The Man Who Wasn’t All There
February 24, 2021

Book Review

The Man Who Wasn’t All There

David Handler

reviewed by Gail Byrd

Stewart Hoag, central character in The Man Who Wasn’t All There is the perfect example of gestalt theory: the whole is greater than the sum of its parts. As for the parts, he is one part author, one part dog lover, one part dry-witted one-liner, and one part detective. Combine them all and you have an exceptionally entertaining protagonist who forms the basis of a book you won’t want to put down.

This is the twelfth installment of the Stewart Hoag series, but there is no need to have read any of the other books to enjoy this one. While there may be relationship issues that are developed in earlier novels, the murder mystery in this book is central to the story and everything else is window dressing. The Man Who Wasn’t All There is written in first person, with Stewart Hoag narrating his own story which adds to the intimacy of the entire story. It’s as if you are sitting in a comfortable chair in his study, balloon snifter in hand with an inch of expensive brandy inside, listening to him recount his most recent experience.

The tale itself begins with his description of how it feels to be writing again after a long spell of writer’s block. He began his current novel in his apartment in New York, and has now moved to his ex-wife’s home in the mountains of Connecticut for the opportunity to write uninterrupted. As the book opens, he is settling into the house along with his guard dog, Lulu, a basset hound who eats cat food and loves anchovies. While he thinks about his novel, he goes about finishing a few chores, convinced there is another level to the story which hasn’t surfaced in his brain.

Interrupting this idyllic life, a psychotic man—who happens to be the second wealthiest man in Connecticut—comes careening  up the driveway in his beat-up Crown Vic, tricked out to look like a state trooper’s vehicle. When Hoagy steps out to talk, he learns the man, Austin, is looking for Hoagy’s ex-wife expecting her to help him because he needs counseling and she, as an actor, once played a counselor in a movie. When Hoagy tells Austin she isn’t there, he roars back down the drive after hurling threats at Hoagy, which he doesn’t take seriously. After all, Austin is in tattered clothes that are put together to look like a uniform, but he is a roly-poly man who doesn’t come off as physically fit; his car is filled with junk food wrappers lining the back seat, and he smells as if he hasn’t bathed in at least a week. How could Hoagy take that seriously?

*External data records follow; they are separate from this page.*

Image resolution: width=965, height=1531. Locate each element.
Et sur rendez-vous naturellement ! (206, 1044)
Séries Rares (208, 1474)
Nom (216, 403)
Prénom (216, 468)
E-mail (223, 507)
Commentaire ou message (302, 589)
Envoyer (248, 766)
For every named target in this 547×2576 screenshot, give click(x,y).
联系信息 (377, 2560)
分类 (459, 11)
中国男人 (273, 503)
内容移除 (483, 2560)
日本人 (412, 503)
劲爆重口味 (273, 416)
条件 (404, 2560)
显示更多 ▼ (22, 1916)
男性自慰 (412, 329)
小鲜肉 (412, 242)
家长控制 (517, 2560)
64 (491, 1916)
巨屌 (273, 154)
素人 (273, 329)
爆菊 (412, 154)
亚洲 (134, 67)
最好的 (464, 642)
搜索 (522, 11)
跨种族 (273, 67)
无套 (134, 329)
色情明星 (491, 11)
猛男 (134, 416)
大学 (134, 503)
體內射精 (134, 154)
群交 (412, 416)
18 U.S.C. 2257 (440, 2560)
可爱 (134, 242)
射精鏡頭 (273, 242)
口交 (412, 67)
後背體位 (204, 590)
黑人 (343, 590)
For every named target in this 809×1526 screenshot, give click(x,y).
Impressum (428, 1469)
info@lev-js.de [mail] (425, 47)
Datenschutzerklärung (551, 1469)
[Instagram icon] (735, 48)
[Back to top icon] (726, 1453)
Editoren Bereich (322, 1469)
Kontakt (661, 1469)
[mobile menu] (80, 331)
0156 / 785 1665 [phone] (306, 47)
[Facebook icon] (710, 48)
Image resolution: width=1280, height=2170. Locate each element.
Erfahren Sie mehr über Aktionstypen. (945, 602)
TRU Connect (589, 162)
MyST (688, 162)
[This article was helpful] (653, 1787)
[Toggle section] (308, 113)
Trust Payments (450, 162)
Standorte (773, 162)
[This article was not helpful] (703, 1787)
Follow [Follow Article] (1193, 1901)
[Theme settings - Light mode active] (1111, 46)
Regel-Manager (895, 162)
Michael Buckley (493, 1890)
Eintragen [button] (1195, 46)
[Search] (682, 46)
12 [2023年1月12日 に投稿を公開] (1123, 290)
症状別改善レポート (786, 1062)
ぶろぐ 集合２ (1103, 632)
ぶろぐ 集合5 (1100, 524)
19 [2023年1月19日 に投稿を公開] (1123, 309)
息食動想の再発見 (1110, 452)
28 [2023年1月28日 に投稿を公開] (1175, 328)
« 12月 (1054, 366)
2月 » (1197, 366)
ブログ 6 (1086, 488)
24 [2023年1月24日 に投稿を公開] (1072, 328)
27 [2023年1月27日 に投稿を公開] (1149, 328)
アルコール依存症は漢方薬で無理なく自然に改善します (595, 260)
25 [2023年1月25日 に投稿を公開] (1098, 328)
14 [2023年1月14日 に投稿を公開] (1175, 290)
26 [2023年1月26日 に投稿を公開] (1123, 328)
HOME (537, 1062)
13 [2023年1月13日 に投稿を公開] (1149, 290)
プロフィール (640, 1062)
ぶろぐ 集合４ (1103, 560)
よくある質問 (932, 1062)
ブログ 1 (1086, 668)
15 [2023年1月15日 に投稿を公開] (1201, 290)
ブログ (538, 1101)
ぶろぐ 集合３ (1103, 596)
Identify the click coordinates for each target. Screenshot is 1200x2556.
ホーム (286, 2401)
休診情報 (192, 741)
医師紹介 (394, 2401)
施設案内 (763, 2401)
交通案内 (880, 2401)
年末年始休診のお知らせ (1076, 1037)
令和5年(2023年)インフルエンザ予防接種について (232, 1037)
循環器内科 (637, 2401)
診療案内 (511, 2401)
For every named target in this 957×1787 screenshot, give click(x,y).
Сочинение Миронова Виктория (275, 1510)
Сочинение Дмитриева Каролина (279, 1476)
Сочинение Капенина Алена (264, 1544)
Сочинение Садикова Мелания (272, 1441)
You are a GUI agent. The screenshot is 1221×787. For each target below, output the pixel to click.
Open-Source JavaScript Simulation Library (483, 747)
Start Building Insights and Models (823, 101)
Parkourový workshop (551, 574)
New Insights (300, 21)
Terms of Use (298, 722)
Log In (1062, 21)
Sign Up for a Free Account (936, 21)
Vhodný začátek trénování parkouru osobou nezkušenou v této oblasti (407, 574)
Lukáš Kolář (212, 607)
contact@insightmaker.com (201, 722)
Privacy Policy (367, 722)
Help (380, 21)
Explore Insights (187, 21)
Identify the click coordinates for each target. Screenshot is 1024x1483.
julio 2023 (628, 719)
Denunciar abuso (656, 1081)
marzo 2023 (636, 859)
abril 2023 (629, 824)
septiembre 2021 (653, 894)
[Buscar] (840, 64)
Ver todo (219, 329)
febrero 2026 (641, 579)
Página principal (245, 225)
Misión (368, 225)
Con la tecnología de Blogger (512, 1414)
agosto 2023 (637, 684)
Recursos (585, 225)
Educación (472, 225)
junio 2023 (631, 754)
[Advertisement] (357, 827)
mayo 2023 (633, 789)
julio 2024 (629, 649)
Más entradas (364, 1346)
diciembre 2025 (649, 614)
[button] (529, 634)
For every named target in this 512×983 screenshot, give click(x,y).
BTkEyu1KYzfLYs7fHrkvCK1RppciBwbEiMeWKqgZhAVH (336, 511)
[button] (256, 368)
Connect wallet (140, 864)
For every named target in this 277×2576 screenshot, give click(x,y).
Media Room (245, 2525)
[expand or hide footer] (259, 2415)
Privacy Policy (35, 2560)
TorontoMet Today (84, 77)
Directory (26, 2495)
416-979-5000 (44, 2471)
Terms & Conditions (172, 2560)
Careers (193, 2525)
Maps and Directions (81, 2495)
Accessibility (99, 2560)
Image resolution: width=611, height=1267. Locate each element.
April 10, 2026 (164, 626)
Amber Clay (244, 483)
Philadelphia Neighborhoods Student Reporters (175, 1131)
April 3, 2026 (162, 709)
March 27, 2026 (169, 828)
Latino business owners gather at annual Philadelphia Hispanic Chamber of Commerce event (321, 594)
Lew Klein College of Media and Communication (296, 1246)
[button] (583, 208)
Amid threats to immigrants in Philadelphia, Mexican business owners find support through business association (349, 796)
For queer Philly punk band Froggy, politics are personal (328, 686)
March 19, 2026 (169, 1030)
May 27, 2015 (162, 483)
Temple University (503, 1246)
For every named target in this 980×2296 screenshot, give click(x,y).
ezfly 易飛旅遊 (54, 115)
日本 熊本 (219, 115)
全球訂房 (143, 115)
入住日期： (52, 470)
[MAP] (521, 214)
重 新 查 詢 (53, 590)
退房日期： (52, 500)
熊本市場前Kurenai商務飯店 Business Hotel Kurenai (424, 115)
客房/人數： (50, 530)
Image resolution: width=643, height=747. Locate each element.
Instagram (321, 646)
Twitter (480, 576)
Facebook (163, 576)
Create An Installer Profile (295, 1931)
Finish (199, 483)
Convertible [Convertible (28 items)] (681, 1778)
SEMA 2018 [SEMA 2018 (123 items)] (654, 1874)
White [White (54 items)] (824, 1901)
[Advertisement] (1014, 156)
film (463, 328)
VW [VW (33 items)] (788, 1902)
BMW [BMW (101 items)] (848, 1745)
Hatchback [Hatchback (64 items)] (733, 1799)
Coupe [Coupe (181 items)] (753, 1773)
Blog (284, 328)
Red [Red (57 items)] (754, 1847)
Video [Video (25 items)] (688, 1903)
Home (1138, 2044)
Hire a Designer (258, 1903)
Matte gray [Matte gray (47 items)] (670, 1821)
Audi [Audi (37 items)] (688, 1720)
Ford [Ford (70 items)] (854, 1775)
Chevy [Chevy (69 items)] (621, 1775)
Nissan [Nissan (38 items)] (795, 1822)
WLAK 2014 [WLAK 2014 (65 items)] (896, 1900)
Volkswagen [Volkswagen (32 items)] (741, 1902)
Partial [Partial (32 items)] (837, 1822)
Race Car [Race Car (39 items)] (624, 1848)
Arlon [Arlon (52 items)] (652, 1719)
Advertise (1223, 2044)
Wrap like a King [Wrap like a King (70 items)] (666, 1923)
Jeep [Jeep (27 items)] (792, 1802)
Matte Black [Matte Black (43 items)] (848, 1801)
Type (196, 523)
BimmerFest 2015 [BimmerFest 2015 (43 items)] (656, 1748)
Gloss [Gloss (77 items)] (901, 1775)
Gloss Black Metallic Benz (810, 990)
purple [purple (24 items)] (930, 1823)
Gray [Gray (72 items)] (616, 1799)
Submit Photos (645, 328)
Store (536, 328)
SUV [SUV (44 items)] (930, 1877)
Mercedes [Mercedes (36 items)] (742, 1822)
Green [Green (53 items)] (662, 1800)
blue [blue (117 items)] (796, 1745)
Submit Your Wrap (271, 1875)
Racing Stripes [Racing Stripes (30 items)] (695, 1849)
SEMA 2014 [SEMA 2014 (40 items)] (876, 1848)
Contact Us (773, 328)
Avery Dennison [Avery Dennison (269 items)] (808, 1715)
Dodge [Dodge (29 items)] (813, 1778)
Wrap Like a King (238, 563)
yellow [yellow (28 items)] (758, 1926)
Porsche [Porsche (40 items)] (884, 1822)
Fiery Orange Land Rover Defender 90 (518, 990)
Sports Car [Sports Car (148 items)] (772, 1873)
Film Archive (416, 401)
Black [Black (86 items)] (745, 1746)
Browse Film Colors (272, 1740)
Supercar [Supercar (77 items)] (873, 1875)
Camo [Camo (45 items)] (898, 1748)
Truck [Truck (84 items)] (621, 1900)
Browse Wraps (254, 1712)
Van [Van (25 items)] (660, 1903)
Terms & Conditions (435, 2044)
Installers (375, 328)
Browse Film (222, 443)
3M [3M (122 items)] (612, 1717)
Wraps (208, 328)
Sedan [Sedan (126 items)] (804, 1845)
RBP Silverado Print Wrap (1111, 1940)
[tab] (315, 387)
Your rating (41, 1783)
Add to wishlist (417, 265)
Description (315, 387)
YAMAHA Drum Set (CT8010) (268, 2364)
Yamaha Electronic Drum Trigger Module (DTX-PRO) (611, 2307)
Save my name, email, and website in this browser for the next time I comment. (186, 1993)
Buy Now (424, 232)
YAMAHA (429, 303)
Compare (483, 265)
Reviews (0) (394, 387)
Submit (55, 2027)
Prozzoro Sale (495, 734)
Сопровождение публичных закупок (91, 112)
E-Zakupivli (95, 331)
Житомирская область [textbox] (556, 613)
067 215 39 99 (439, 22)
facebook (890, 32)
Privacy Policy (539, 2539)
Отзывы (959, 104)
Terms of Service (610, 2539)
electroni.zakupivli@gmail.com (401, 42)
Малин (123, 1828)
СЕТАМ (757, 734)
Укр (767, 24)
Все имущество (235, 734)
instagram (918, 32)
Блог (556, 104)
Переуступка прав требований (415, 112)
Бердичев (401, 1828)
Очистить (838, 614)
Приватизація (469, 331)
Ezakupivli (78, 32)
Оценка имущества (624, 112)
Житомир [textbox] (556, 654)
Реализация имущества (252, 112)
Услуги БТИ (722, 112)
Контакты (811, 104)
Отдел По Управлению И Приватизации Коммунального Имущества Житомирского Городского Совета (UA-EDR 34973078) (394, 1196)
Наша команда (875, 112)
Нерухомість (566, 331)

Hoagy’s assessment changes when, shortly after Austin leaves, the driveway is filled with vehicles containing state troopers, a special envoy from the governor, and eventually Michael, Austin’s brother and the richest man in Connecticut along with his four ex green berets and their guard dog, Pinky (she looks more ferocious than the name implies). From this point, the true nature of Austin’s psychosis begins to show, resulting in an injured Hoagy and a murdered Austin which brings Marilee back to the United States from Budapest where she is filming.

As Hoagy improves, he spends time thinking about the murder and, when Marilee returns to the set to begin filming again, he begins doing some research in earnest. There is also a second murder, which creates some ideas regarding the possibility of a different motive. Hoagy takes all this in stride, and eventually enlists the aid of the state trooper who is head of the investigation in order to obtain a confession from the murderer.

Throughout the book, Hoagy’s narrative is laced with one-liners and dry humor remarks which give a different flair to both the character and to the way the novel reads. It serves to lighten the novel even though there are two rather bloody murders that take place as well as some more hard-nosed characters in the form of state troopers, the governor’s man who Hoagy suspects as being a former CIA operative, and the ex-green beret bodyguards for Michael. All of this combines to make it difficult to classify the book other than to say it is perhaps one part cozy with entertaining characters, one part police procedural with state troopers always remaining in the loop of what is happening, and one part detective fiction because Hoagy solves the mystery as a private individual who shares his information with the police.

The Man Who Wasn’t All There is an enjoyable read and one you may have difficulty putting down, so carve out some time in advance to sit and devour.

My thanks to Canongate Books, Severn House and NetGalley for providing me with an advanced copy for this review. The opinions expressed are entirely my own.